(Exercise goal):
Begin at the top of the records and copy each line exactly. The line containing "Go to next year arrow" is the last one to include.

(Entries provided):
-=-=-=-=-

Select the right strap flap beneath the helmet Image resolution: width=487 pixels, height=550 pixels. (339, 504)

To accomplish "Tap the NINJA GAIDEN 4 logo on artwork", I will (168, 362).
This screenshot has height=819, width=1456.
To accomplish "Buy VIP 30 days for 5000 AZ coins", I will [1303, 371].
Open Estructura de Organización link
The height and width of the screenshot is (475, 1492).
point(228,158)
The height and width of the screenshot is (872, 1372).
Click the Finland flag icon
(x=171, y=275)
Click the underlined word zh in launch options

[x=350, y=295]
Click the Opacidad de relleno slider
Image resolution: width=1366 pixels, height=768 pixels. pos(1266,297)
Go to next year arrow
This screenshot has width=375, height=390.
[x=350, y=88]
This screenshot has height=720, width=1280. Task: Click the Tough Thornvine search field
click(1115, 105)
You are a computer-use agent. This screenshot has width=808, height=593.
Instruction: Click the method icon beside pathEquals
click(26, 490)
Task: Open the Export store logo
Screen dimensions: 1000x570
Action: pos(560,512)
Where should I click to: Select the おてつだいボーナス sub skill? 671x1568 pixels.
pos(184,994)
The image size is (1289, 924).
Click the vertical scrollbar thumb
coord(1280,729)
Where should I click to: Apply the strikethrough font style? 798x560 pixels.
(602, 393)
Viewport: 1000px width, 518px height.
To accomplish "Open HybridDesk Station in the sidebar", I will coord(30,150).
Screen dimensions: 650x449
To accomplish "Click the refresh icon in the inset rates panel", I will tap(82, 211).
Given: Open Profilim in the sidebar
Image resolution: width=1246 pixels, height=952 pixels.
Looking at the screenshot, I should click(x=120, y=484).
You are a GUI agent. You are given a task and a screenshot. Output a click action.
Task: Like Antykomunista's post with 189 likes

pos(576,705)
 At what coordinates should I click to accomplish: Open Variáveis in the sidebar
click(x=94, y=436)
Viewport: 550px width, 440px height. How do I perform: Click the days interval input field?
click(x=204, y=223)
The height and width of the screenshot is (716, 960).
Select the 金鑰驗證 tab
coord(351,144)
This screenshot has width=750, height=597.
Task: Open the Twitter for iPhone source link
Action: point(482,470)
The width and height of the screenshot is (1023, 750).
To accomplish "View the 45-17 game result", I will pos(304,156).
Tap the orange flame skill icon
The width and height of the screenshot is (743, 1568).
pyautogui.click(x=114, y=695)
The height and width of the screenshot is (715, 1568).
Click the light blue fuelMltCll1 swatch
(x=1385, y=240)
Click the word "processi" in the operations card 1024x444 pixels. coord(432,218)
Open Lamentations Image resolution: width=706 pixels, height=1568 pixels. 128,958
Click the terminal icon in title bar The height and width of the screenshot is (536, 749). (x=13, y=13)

-=-=-=-=-

(Exercise result):
Select the right strap flap beneath the helmet Image resolution: width=487 pixels, height=550 pixels. (339, 504)

To accomplish "Tap the NINJA GAIDEN 4 logo on artwork", I will (168, 362).
This screenshot has height=819, width=1456.
To accomplish "Buy VIP 30 days for 5000 AZ coins", I will [1303, 371].
Open Estructura de Organización link
The height and width of the screenshot is (475, 1492).
point(228,158)
The height and width of the screenshot is (872, 1372).
Click the Finland flag icon
(x=171, y=275)
Click the underlined word zh in launch options

[x=350, y=295]
Click the Opacidad de relleno slider
Image resolution: width=1366 pixels, height=768 pixels. pos(1266,297)
Go to next year arrow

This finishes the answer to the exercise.